In order to achieve that goal, the United Nations will not only have to implement disarmament, demobilization and reintegration programs, but also establish an inclusive national dialogue between the government and rebel fighters.
Moreover, rampant acts of mass murder and human rights violations will also have to be addressed and a legal system set up to enforce accountability.
Onanga-Anyanga’s report to the Security Council detailed 620 documented abuses, including accounts of entire villages being burnt to the ground, multiple incidents of gang rapes and extra-judicial killings.
To fully understand the chaos that is CAR today, you have to go back in history to see its conception as a nation eternally on the periphery of collapse.
Officially, the former colony of Ubangi-Shari became Central African Republic when it theoretically gained independence from Paris in 1960.
But while France may have offered a de jure independence to the Central Africans, Paris, having leased out most of CAR’s territory to private companies before relinquishing sovereignty over the colony, effectively maintained control over the new nation’s entire economy and natural resources, as well as its development.
In other words, CAR’s administration of both national and international affairs was outsourced to and subcontracted by foreign private corporations and international development and humanitarian organizations.
And as long as these external players were getting their money’s worth on their investments, little to no attention was paid to what sort of internal governing was going on, at least until the early 1990s.
But after three tumultuous decades of political misrule — mostly by military regimes — a civilian government came to power in 1993, with the promise that the country would at last become a de facto independent state.
Sadly, in March 2003, the civilian government was deposed in yet another military coup and a transitional government was established.
Elections held in 2005 affirmed the junta government, which was reelected in 2011 in voting widely viewed as flawed.
It is worth noting that none of the aforementioned administrations — nor the elected and otherwise governments that would follow — ever managed to gain control over the CAR countryside, where religious feuds and lawlessness prevailed.
In 2013, tensions between these Muslims and Christians intensified, and a deadly cycle of sectarian violence in eastern parts of Central African Republic began to spin out of control, leaving thousands of civilians dead and hundreds of thousands displaced from their homes.
When fighting escalated between the mostly Muslim Séléka rebels and the Christian and animist anti-balaka militias, a bloody tit-for-tat, genocidal revenge killing spree took hold.
Foreign interventionist diplomacy managed to quell the violence partially in late 2015, and in February of 2016, peaceful elections were held, with a soft-spoken former mathematician winning the vote as an independent (i.e., neither Séléka nor anti-balaka).

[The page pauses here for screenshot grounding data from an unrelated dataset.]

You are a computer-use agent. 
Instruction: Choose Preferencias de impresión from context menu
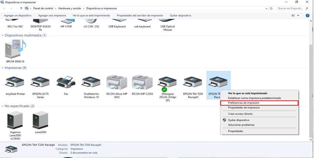(x=243, y=103)
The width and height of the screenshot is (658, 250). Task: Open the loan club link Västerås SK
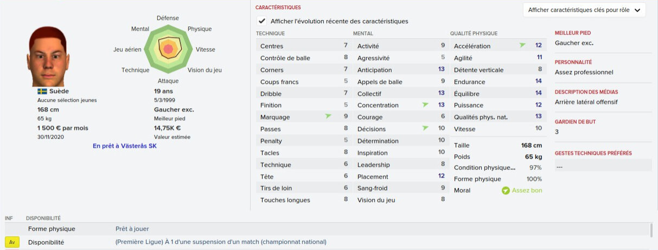pyautogui.click(x=125, y=146)
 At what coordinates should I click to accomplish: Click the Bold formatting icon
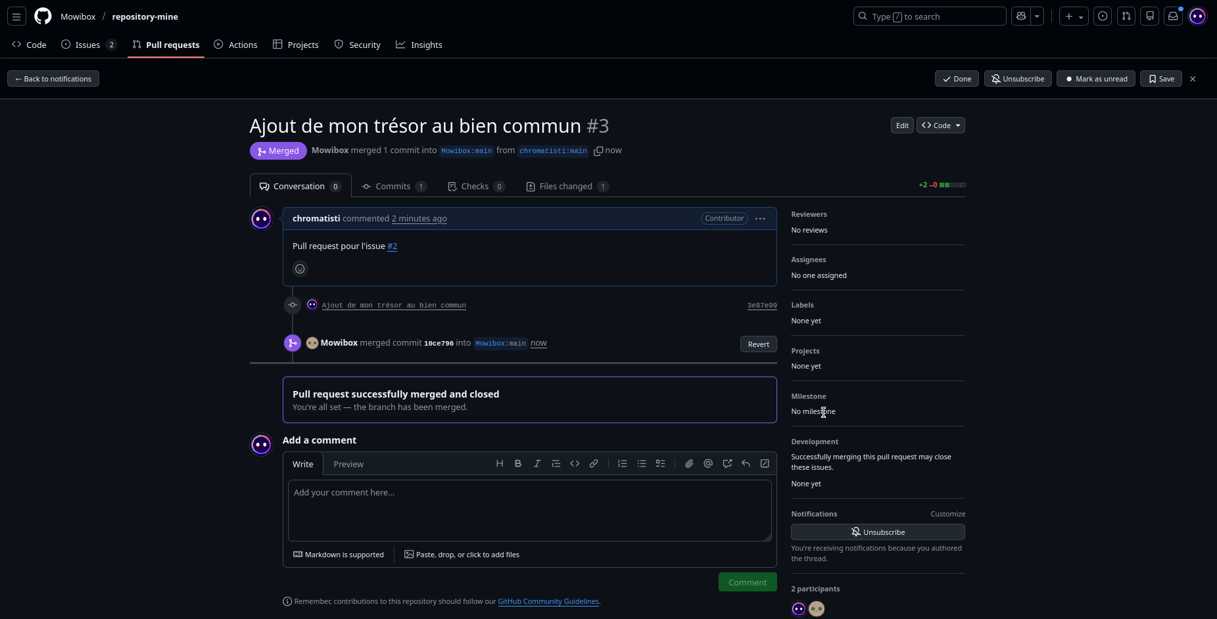(518, 464)
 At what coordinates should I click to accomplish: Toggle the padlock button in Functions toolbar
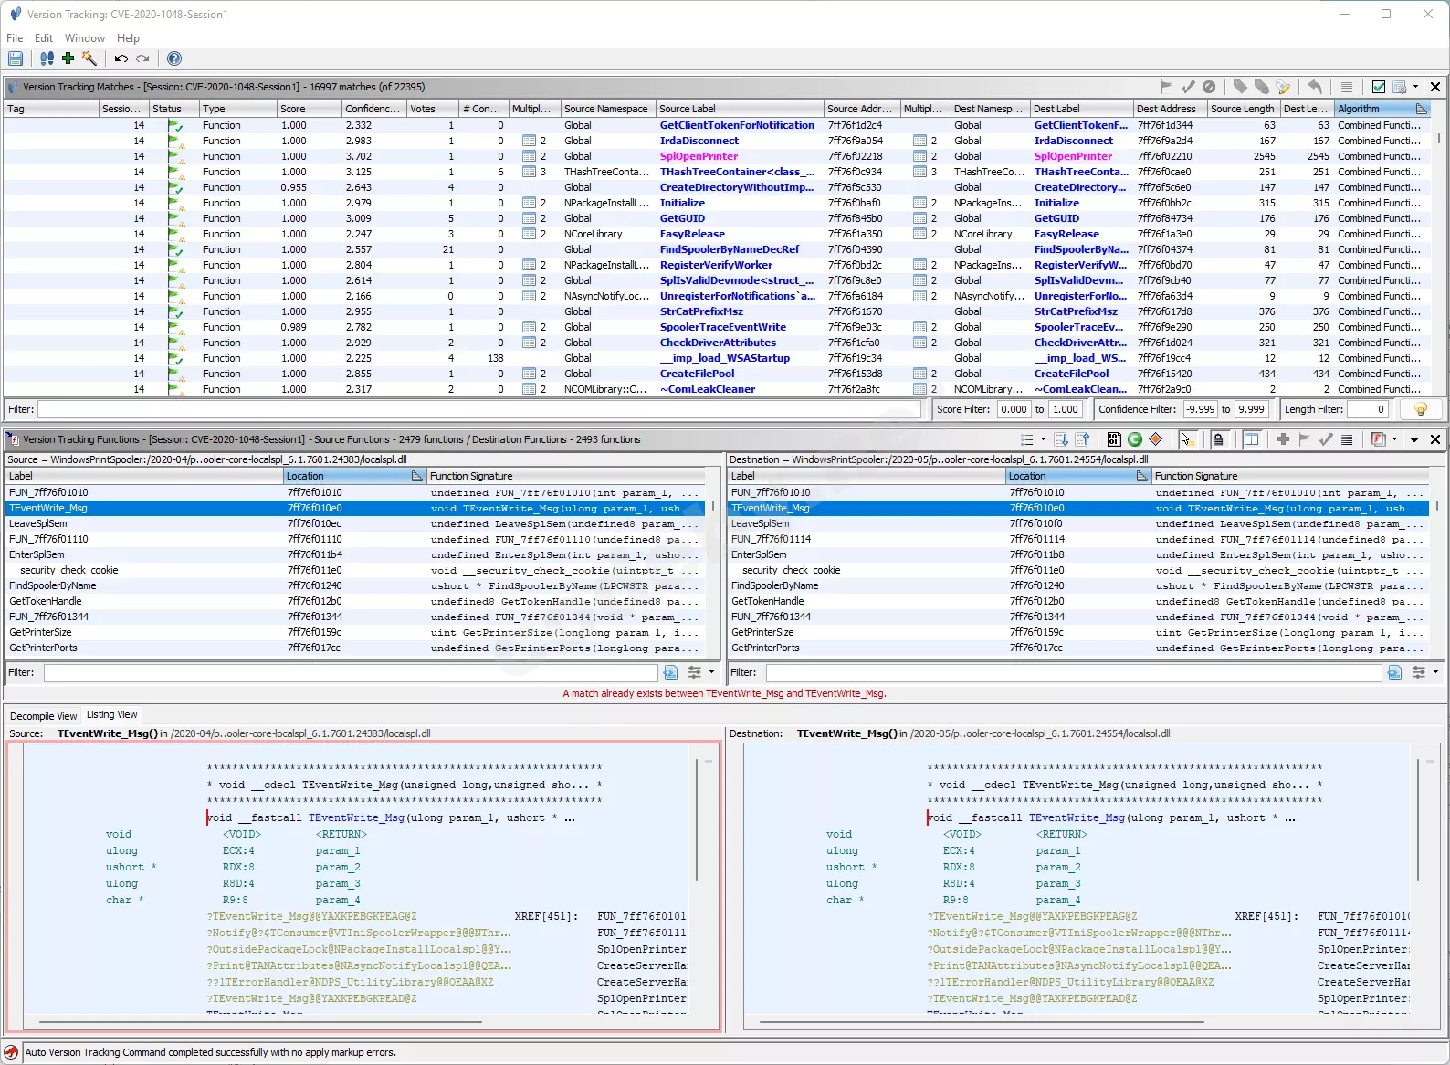[1218, 439]
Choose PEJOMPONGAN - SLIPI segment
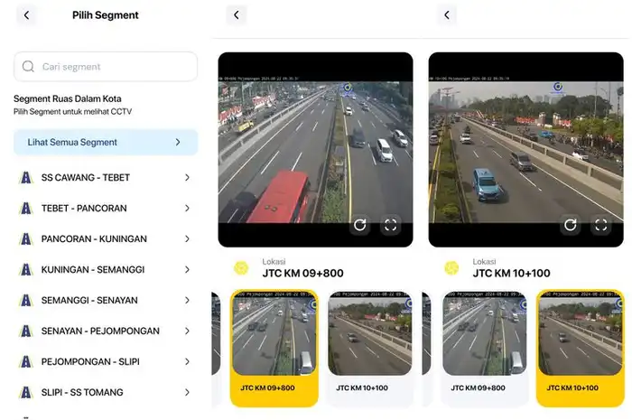 point(90,362)
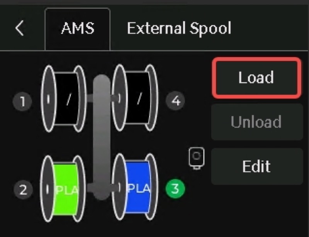Click slot number 2 badge

[x=23, y=190]
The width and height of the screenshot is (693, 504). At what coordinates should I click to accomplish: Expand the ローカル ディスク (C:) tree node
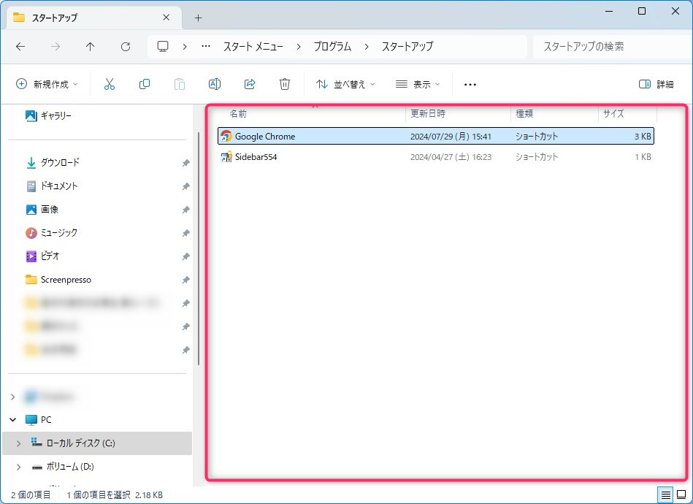click(18, 443)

Faustin-Archange Touadéra, who took office on March last year, represents CAR’s one chance to find stability and sustainable peace by addressing the complex array of political, economic and social woes that have plagued the country from its very inception.

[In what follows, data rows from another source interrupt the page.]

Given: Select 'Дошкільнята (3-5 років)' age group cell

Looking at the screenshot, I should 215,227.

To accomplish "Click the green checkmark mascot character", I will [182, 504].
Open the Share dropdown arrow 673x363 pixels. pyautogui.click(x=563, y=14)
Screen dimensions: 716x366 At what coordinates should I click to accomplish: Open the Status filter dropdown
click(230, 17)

Although he is not a politician (and still has very little control outside CAR’s capital Bangui), he is committed and determined to implement the law and order platform which won him the presidency.

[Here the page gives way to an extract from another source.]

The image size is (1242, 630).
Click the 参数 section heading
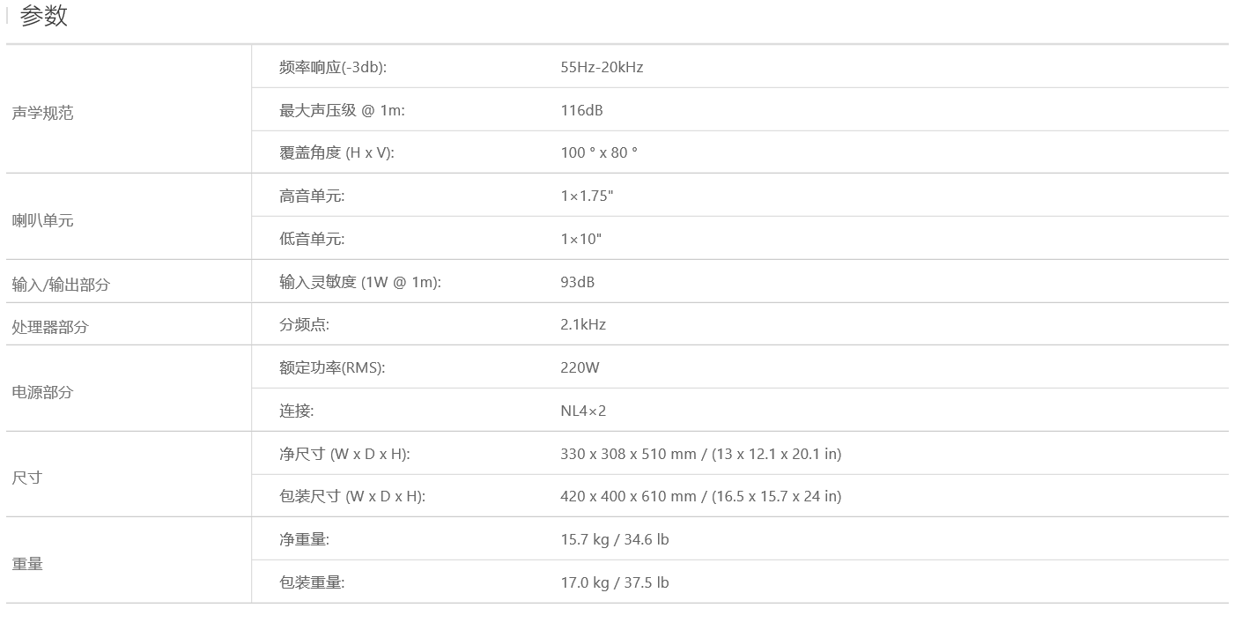point(43,16)
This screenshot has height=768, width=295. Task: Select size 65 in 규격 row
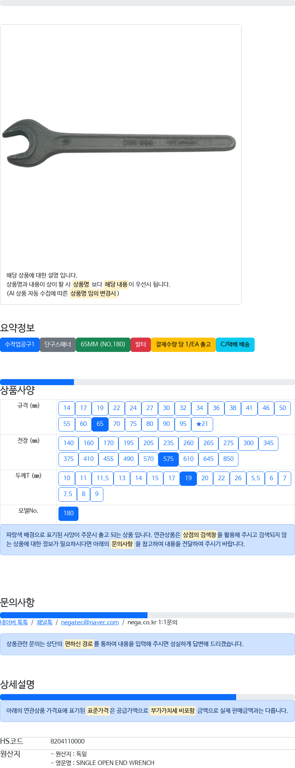[x=100, y=424]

Under Touadéra, CAR is slowly inching toward peace and political stability, particularly in the capital city of Bangui, but sectarian violence persists in the in the war-torn countryside.
Armed groups and criminal gangs still have control over valuable mining areas and commercial towns, where they extort illicit taxes and trade diamonds and gold.
Over half the population suffers from malnutrition and hunger, and corruption is rife at all levels of society.
Resolving religious and ethnic conflicts that date back centuries will have to be at the core of any efforts to allow real peace to take root.
The United Nations and Touadéra are both doing their best to try to reinstate the rule of law and social stability in CAR, but as long as armed militias dominate the countryside, any steps towards peace will be fragmentary at best.